Source data.
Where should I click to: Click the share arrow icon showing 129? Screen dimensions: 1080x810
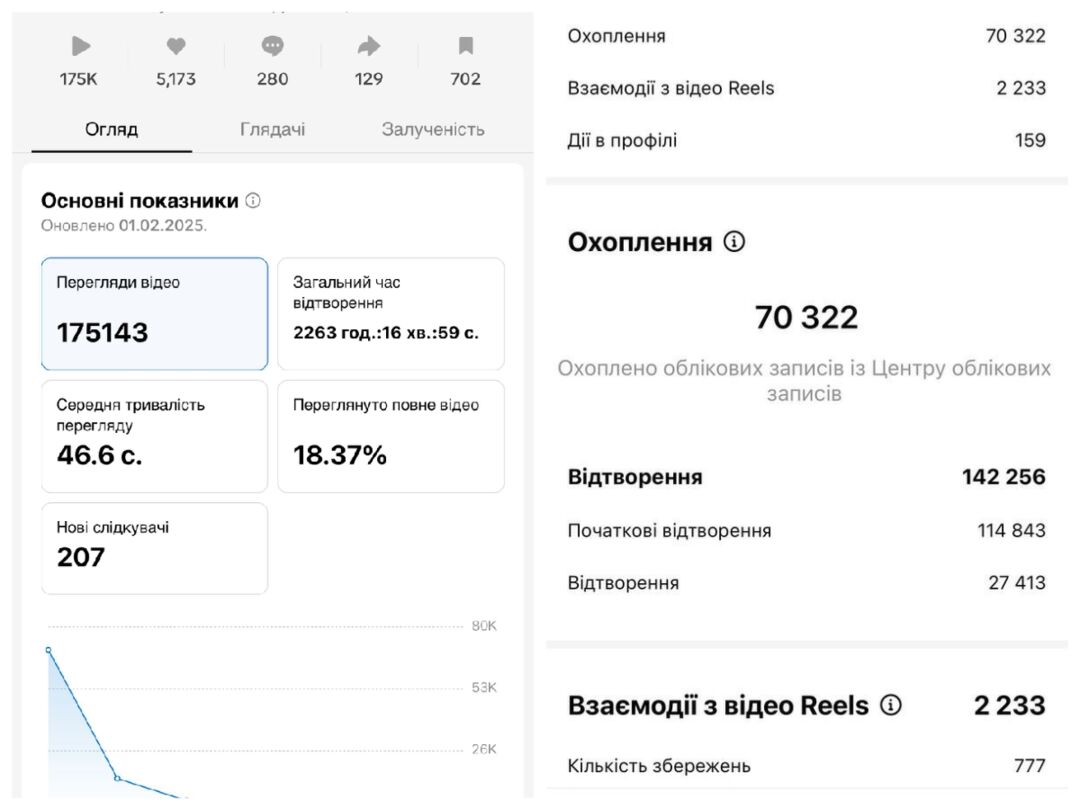[x=368, y=45]
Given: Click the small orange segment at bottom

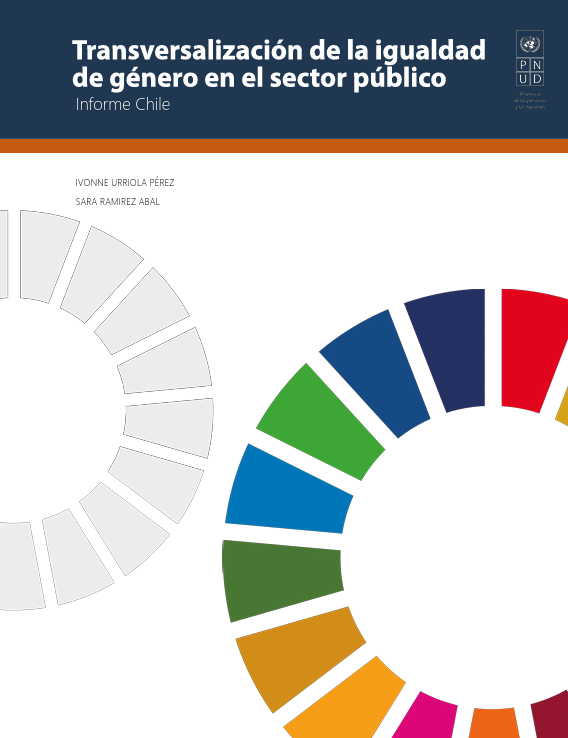Looking at the screenshot, I should (495, 723).
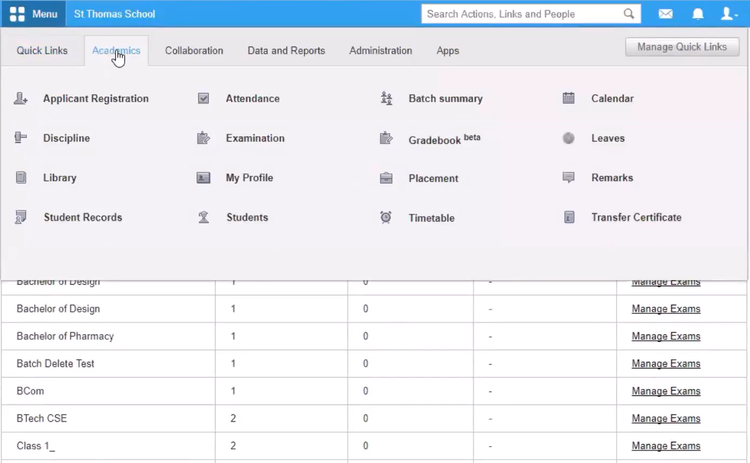Open the Library book icon
This screenshot has height=463, width=750.
[21, 178]
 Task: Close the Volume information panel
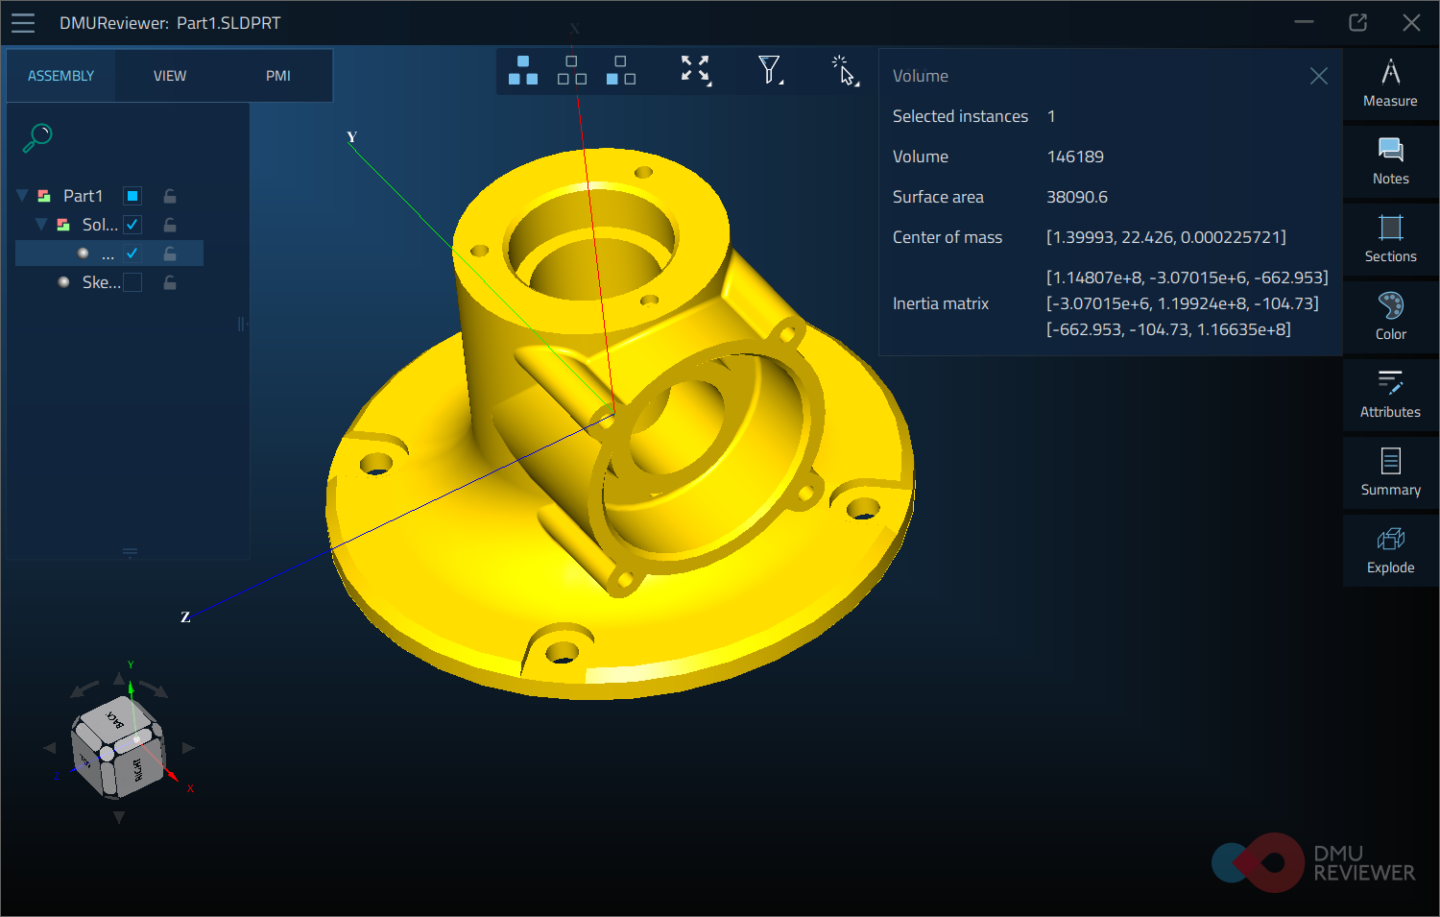(1318, 75)
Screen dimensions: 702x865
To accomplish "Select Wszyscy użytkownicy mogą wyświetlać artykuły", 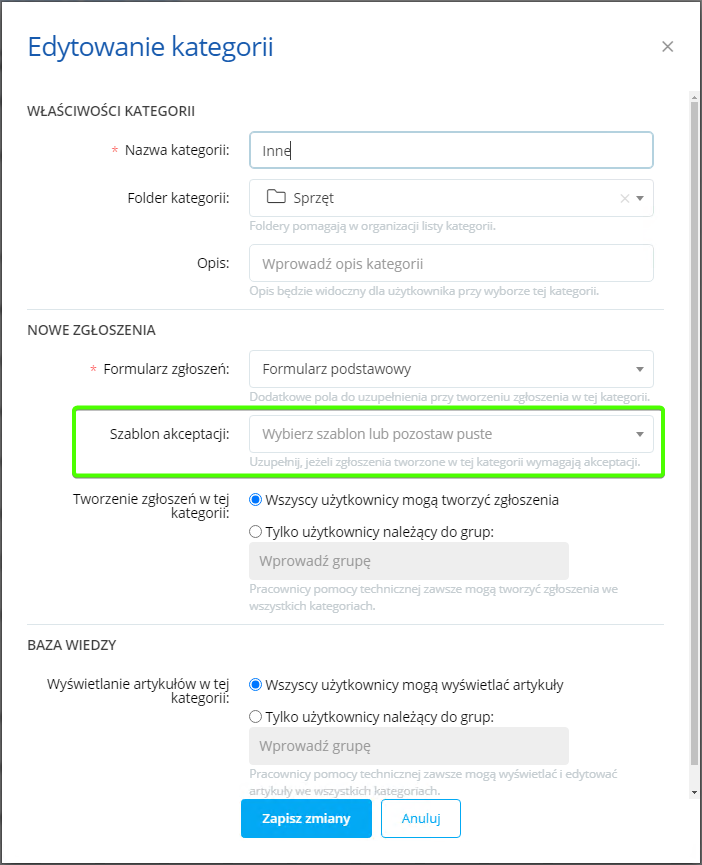I will tap(255, 685).
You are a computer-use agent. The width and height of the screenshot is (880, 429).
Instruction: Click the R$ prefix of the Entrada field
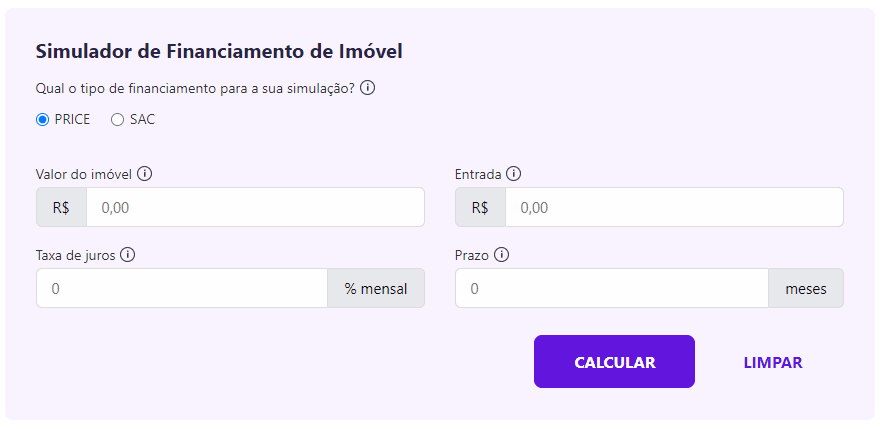click(x=480, y=208)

Task requirements. From the line that contains "Instruction: Click the" to the last line of the records above, copy each line exactly, both ends included, and leave the pictures out.

Expected answer.
Instruction: Click the R$ prefix of the Entrada field
click(x=480, y=208)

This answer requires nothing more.